El pueblo de San Luis recuerda el natalicio del Libertador de América, que nació el 25 de febrero de 1778 en Yapeyú, en tierras de las antiguas misiones jesuíticas, actual provincia de Corrientes.

El historiador Martín Baca describe que su destino fue ser militar de carrera por excelencia. Leal a su acción militar en España, hasta ver el avance de las fuerzas francesas en 1808. “Fue en ese momento que San Martín comprendió junto a otros, que era conveniente disolver los gobiernos españoles de América, de lo contrario pasarían bajo el dominio de Napoleón”, remarcó.

Es así que se embarca en el principio de lo que sería su gran misión. En 1812 llegó a Buenos Aires y le reconocen el grado de Teniente Coronel. Solicitó permiso para formar un regimiento que llevaría el nombre de “Granaderos a Caballos”. Para fines de septiembre de ese año, Tomás Varas le entrega al Libertador una partida de bravos puntanos para conformar el regimiento.
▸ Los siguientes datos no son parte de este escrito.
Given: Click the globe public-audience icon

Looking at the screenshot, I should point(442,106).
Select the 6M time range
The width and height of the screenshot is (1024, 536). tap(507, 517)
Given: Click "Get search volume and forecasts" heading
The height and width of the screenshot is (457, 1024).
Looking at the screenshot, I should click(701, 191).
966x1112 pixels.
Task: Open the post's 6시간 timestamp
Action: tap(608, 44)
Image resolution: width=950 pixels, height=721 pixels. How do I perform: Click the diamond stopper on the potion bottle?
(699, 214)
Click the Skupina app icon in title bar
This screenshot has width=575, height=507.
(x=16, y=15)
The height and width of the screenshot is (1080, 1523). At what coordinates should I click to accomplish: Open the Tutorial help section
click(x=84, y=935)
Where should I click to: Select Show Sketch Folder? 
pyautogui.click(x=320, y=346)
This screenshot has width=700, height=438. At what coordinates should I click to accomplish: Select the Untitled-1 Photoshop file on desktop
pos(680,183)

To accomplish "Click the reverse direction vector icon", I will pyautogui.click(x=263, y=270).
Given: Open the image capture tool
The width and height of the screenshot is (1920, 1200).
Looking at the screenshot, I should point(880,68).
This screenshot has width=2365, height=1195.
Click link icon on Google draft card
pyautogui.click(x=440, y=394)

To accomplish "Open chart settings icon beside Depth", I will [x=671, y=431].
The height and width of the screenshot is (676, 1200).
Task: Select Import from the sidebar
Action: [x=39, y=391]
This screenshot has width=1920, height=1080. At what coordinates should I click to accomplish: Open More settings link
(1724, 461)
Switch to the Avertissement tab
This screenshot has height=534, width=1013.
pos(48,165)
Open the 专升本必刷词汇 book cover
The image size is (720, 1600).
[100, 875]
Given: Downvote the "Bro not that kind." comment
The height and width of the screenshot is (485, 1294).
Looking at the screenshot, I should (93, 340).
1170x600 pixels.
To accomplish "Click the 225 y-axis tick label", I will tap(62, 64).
El 3 de febrero de 1813 tuvieron su bautismo de fuego los granaderos en el Combate de San Lorenzo y San Luis estuvo presente con sus bravos guerreros. El granadero puntano Baigorria fue quien lanceó al realista que estaba por matar al Libertador, mientras permanecía oprimido por su caballo mortalmente herido. Ahí, en San Lorenzo, estaban combatiendo sable en mano jóvenes de San Luis, y la victoria fue patriota, pero se cobró entre otras, la vida de tres renqueños; Bustos, Luna y Franco, que escribieron su aporte en la historia puntana que permanece viva en la memoria de un pueblo que no olvida.

Luego, San Martín marchó al norte de Salta, a “Metán”, y comprende que ese no es el camino para llegar a Perú. Para 1814 ingresó a Cuyo pasando por San Luis y fue nombrado Gobernador Intendente de las actuales provincias Cuyanas.

Daría comienzo a su gran batalla. Creó un ejército y cruzó la cordillera más alta que se podía cruzar en esa época. San Luis, humilde Ciudad Cabildo confió en San Martín y literalmente le dio todo, hasta quedar sus campos sin ganado, hasta ver sus chacras sin maíz y los hogares quedaron sin sus hijos.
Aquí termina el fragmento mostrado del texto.